=== Section Start ===

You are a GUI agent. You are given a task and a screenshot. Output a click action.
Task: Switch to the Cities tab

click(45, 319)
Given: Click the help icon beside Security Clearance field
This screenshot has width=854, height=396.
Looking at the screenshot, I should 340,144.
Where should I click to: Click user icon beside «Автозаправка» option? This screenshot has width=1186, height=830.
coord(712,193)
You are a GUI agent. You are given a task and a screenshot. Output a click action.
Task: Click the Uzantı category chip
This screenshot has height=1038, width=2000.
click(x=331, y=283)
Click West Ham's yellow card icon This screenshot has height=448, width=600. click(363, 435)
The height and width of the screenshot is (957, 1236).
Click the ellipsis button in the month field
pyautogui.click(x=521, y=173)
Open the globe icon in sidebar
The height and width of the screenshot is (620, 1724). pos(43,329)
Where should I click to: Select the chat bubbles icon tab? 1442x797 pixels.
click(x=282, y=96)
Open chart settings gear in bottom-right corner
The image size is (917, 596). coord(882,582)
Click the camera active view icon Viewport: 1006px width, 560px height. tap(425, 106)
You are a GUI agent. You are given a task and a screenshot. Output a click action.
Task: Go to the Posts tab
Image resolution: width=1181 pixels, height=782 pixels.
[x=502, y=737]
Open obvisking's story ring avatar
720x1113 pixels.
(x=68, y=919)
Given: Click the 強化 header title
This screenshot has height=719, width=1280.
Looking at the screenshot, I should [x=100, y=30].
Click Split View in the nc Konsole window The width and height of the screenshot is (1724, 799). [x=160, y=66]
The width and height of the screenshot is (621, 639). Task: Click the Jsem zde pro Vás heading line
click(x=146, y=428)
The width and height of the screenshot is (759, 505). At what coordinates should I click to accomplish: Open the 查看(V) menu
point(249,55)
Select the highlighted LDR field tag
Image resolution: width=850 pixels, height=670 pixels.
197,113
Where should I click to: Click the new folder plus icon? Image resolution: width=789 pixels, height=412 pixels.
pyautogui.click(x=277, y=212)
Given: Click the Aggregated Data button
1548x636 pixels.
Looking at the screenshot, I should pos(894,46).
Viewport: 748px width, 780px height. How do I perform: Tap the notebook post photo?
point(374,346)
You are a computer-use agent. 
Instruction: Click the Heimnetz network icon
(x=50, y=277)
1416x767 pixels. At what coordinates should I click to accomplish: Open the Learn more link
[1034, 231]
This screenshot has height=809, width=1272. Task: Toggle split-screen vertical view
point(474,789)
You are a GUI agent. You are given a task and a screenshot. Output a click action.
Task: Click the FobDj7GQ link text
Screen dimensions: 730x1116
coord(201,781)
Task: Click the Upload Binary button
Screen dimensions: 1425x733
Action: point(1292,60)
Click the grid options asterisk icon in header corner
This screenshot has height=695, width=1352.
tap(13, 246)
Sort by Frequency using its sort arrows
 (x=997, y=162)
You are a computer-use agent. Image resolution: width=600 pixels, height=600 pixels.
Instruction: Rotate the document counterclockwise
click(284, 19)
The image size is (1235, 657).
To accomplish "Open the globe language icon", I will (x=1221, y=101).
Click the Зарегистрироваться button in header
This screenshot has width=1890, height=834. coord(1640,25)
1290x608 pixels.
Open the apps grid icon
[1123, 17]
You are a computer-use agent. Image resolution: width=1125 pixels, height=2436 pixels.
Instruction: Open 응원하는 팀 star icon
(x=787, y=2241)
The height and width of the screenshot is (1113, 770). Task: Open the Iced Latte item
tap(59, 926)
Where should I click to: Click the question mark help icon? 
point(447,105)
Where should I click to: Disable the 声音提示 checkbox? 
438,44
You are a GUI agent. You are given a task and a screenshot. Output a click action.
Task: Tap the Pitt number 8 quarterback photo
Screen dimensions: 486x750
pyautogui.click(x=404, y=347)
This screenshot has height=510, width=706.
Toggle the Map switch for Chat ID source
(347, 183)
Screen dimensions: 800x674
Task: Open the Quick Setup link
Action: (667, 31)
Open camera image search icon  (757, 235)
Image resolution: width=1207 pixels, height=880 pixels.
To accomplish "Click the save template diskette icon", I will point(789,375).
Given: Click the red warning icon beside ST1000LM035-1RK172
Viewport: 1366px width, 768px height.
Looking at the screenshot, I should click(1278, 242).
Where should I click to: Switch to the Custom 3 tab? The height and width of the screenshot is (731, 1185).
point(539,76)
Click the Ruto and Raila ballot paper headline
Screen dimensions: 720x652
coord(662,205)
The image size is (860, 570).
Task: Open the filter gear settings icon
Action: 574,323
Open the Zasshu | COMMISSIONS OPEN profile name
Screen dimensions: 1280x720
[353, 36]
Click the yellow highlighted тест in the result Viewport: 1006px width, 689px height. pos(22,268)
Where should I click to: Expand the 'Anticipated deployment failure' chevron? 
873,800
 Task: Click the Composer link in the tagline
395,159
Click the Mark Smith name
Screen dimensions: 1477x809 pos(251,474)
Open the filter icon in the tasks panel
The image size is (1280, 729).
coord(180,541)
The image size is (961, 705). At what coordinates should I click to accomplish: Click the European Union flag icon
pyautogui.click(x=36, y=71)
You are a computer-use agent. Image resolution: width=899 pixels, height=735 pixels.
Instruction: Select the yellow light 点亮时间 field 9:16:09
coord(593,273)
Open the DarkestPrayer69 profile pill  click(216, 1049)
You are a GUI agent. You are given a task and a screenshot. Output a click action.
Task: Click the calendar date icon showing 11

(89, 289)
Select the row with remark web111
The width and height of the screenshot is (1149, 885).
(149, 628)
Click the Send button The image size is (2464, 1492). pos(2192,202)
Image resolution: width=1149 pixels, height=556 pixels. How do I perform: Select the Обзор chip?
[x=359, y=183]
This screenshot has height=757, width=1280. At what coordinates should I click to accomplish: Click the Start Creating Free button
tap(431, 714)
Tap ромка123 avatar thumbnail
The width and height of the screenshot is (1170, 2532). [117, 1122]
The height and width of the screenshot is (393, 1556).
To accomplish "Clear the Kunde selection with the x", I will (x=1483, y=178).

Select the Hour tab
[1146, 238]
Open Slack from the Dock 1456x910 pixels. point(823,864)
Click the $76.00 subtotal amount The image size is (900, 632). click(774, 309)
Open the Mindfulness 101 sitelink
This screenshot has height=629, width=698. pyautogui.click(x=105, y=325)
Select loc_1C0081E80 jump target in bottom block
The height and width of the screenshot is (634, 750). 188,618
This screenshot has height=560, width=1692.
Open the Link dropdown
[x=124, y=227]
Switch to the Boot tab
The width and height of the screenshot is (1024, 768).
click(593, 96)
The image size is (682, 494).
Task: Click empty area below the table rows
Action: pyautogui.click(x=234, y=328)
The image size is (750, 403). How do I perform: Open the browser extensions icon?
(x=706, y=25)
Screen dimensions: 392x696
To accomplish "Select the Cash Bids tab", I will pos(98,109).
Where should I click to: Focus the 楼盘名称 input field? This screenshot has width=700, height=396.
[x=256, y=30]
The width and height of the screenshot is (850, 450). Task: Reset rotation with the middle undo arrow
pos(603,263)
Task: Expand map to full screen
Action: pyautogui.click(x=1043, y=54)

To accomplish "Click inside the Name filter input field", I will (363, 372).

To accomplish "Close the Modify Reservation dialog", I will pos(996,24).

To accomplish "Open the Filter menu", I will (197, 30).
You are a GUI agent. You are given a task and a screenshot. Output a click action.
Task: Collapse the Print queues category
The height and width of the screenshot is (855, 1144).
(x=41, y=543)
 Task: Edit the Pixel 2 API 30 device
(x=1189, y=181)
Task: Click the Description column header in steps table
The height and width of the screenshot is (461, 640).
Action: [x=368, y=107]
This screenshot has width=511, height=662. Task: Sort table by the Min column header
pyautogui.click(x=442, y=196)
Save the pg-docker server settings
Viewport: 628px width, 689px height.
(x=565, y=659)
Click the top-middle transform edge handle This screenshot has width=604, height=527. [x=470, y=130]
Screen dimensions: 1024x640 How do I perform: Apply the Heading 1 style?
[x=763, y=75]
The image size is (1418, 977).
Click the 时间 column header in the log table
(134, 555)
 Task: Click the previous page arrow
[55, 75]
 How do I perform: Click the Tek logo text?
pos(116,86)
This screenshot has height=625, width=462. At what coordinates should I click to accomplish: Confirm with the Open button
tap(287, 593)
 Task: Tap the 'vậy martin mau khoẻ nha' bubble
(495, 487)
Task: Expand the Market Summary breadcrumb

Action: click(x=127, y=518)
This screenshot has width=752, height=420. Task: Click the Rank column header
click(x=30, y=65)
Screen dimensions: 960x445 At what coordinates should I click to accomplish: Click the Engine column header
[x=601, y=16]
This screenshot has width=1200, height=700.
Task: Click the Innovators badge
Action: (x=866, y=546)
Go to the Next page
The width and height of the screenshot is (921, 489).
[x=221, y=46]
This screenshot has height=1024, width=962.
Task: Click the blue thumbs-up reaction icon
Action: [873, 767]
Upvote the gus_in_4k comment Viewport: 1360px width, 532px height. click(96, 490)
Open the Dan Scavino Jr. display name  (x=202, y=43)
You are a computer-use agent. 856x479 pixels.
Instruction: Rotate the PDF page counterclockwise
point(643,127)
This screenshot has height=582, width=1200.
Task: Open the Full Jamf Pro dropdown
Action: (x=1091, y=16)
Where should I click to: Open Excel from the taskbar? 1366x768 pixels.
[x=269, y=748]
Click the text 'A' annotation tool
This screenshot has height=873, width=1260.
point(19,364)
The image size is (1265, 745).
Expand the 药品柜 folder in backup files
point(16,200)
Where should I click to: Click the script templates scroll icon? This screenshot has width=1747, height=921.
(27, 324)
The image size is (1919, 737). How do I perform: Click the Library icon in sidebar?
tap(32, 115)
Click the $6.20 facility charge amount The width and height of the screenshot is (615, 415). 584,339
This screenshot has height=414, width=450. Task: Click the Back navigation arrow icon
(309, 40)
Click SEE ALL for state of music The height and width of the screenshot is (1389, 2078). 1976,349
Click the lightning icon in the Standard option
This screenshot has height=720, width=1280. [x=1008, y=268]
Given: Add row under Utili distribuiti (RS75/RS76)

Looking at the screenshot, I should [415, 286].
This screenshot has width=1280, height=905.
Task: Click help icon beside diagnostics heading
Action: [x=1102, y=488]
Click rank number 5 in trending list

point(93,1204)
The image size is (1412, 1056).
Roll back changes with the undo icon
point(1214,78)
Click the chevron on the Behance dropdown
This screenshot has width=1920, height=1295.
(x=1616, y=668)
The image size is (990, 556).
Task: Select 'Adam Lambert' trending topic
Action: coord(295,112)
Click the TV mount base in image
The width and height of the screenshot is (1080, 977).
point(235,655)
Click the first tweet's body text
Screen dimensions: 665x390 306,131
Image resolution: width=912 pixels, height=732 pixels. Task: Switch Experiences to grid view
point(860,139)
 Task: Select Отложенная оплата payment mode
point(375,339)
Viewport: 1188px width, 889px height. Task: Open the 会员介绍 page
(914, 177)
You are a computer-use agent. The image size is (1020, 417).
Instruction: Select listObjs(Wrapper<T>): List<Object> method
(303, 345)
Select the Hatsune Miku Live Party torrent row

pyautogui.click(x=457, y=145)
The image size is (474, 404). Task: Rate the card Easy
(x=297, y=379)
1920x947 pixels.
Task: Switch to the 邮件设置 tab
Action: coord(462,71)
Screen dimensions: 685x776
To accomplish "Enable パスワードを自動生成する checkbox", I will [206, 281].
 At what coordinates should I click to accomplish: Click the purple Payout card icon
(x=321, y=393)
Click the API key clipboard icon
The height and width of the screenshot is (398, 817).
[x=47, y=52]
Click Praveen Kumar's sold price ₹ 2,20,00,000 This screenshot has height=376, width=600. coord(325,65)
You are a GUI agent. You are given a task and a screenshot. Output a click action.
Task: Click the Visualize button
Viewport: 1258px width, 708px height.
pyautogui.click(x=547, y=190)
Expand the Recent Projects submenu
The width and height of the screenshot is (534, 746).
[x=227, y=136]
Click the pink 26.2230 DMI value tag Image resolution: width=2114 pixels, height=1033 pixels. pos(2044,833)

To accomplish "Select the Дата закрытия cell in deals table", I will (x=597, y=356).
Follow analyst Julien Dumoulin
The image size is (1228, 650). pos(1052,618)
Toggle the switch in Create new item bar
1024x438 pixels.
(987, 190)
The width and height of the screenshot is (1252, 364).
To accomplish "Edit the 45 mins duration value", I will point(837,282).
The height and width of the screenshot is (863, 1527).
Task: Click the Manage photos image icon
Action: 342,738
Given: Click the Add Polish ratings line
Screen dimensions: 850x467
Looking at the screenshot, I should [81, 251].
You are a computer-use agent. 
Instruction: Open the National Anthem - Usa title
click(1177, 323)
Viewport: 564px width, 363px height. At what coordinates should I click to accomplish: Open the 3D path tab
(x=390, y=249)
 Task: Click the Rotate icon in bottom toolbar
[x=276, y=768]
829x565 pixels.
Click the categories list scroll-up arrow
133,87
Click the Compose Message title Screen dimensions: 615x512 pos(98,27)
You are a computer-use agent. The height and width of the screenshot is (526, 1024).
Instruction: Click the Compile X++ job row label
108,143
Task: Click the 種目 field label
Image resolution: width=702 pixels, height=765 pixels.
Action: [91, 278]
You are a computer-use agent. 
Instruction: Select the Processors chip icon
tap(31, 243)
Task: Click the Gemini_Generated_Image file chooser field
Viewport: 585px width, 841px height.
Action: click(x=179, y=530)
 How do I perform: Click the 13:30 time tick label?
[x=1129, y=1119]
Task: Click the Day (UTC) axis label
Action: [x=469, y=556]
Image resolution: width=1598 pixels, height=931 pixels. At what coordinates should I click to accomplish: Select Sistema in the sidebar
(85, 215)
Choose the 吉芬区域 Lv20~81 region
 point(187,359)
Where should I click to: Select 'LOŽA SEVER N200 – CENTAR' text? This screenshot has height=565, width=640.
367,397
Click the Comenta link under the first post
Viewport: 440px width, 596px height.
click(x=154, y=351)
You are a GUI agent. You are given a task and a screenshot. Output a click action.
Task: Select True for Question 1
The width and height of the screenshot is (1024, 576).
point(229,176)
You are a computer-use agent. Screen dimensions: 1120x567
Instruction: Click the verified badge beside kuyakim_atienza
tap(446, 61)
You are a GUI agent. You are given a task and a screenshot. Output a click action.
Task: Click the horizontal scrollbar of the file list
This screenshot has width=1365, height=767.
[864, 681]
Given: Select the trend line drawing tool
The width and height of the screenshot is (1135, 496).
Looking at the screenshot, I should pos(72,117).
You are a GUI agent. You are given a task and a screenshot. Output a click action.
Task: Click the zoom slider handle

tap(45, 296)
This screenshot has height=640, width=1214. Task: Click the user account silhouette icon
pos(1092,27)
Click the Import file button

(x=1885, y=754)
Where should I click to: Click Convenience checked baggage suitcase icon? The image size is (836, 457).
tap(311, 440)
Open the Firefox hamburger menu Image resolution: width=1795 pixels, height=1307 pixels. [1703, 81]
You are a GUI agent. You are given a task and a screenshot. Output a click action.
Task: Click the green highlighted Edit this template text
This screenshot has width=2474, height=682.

=== Section End ===

• What the exercise asks:
Reproduce only the lines above, starting at the line with "Screen dimensions: 720x652" and ending at the line with "Click the yellow", exactly as written.

• Result below:
Screen dimensions: 720x652
coord(662,205)
The image size is (860, 570).
Task: Open the filter gear settings icon
Action: 574,323
Open the Zasshu | COMMISSIONS OPEN profile name
Screen dimensions: 1280x720
[353, 36]
Click the yellow highlighted тест in the result Viewport: 1006px width, 689px height. pos(22,268)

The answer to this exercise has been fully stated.